Aucun de leurs prédécesseurs n’avaient eu à traiter pareille crise et ils ne
disposaient par conséquent d’aucun référentiel. Le seul mot d’ordre étant
l’improvisation dans le spectacle dramatique dicté par les terroristes.
Le Ministre de la Santé avait convié son Directeur Général à la suite de
l’appel de ce dernier pour l’informer de l’hypothèse diablement crédible de
l’utilisation de la ricine lors de la crise sanitaire qui secouait le pays. Un rapport
ne lui suffisait pas, il voulait avoir son ressenti en direct. Les yeux dans les yeux.

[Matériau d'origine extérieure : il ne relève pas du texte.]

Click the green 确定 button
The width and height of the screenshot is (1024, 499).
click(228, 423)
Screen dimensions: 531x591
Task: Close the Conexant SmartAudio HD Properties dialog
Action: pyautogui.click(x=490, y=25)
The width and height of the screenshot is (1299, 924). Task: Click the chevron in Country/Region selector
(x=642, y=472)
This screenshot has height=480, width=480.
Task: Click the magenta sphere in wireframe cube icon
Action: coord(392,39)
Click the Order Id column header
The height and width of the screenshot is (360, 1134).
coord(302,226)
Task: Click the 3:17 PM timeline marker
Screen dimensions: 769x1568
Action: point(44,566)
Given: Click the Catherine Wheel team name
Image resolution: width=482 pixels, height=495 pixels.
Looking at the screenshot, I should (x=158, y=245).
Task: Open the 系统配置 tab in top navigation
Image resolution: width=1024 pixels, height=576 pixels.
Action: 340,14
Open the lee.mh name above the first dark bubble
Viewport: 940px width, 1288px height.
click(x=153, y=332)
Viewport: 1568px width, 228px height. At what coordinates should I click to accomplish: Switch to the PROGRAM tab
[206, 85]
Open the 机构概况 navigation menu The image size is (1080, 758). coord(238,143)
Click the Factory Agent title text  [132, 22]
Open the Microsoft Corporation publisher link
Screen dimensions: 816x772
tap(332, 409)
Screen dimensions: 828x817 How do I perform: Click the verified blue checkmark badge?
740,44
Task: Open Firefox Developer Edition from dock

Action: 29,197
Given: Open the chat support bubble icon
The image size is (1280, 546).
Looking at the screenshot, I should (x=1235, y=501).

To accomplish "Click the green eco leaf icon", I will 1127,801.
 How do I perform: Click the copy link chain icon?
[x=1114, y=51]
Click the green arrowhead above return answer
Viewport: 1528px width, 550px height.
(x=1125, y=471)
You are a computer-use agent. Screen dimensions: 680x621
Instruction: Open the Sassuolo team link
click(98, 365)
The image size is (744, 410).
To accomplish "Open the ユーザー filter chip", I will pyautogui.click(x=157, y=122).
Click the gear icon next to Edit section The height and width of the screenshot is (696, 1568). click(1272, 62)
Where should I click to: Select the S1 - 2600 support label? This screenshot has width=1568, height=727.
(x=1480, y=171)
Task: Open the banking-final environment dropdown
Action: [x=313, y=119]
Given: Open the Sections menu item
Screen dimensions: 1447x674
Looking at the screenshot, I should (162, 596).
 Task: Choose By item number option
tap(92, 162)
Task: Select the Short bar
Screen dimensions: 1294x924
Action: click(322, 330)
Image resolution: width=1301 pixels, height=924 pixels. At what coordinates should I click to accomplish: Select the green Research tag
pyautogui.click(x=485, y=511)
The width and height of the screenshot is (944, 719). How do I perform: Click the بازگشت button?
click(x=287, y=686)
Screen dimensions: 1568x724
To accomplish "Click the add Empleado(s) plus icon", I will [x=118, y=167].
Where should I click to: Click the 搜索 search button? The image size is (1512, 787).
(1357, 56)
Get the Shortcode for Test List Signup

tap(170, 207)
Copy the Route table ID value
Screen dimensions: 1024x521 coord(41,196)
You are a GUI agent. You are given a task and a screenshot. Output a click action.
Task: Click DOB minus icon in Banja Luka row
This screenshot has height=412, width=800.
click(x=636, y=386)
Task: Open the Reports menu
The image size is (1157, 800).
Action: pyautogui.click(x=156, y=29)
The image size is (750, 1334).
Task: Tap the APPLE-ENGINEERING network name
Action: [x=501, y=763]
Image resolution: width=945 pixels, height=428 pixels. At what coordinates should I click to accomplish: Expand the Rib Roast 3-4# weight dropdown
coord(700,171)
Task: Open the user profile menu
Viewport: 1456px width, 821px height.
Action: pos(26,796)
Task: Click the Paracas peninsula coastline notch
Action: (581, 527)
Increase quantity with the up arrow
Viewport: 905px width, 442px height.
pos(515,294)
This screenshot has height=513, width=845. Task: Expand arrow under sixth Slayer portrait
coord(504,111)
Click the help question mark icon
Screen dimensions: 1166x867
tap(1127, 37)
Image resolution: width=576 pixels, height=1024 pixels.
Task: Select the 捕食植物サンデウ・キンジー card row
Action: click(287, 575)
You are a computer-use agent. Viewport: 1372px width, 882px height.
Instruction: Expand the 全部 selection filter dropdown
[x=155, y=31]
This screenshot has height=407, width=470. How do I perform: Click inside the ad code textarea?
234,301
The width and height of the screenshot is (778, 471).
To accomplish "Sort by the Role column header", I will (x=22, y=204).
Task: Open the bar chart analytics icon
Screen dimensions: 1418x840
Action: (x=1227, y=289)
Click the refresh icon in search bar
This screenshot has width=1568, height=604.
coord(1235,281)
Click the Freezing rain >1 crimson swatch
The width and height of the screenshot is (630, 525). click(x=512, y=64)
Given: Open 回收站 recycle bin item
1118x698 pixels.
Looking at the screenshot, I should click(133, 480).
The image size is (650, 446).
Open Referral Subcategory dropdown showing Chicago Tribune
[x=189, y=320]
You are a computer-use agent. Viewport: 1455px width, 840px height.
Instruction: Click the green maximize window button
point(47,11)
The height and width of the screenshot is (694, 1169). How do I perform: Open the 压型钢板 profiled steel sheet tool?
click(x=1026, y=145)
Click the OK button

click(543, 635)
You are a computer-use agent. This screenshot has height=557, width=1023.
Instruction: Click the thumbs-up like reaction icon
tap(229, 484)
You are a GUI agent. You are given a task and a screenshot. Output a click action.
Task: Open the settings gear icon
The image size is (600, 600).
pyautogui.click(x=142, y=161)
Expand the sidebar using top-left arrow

Ne serait-ce que pour se rassurer lui-même quant aux décisions qu’il aurait à
prendre dans l’heure qui suivrait. De nouvelles initiatives qui lui seraient sans
doute reprochées ultérieurement par le Président de la République, songea-t-
il avec une certaine amertume mais qu’il devait toutefois assumer compte
tenu de l’urgence de la situation. Devait n’était pas le terme exact, il en avait
pleinement conscience puisqu’il ne s’agissait pas d’une obligation statutaire
mais d’une nécessité morale bien plus importante à ses yeux. Face à des
milliers de lits, le plus souvent improvisés dans un gymnase ou une salle des
fêtes, des médecins, des infirmières, des aides-soignantes luttaient
courageusement pour préserver la santé de leurs patients. En se battant
contre un ennemi inconnu. Tous savaient désormais depuis l’intervention
télévisée du Président de la République qu’il n’y avait jamais eu d’intoxication
alimentaire mais un empoisonnement. Mais quel poison ? quel toxique ? Et
par conséquent quel traitement adopter ? Ces questions devaient
inlassablement tourner en boucle dans la tête de tous les soignants.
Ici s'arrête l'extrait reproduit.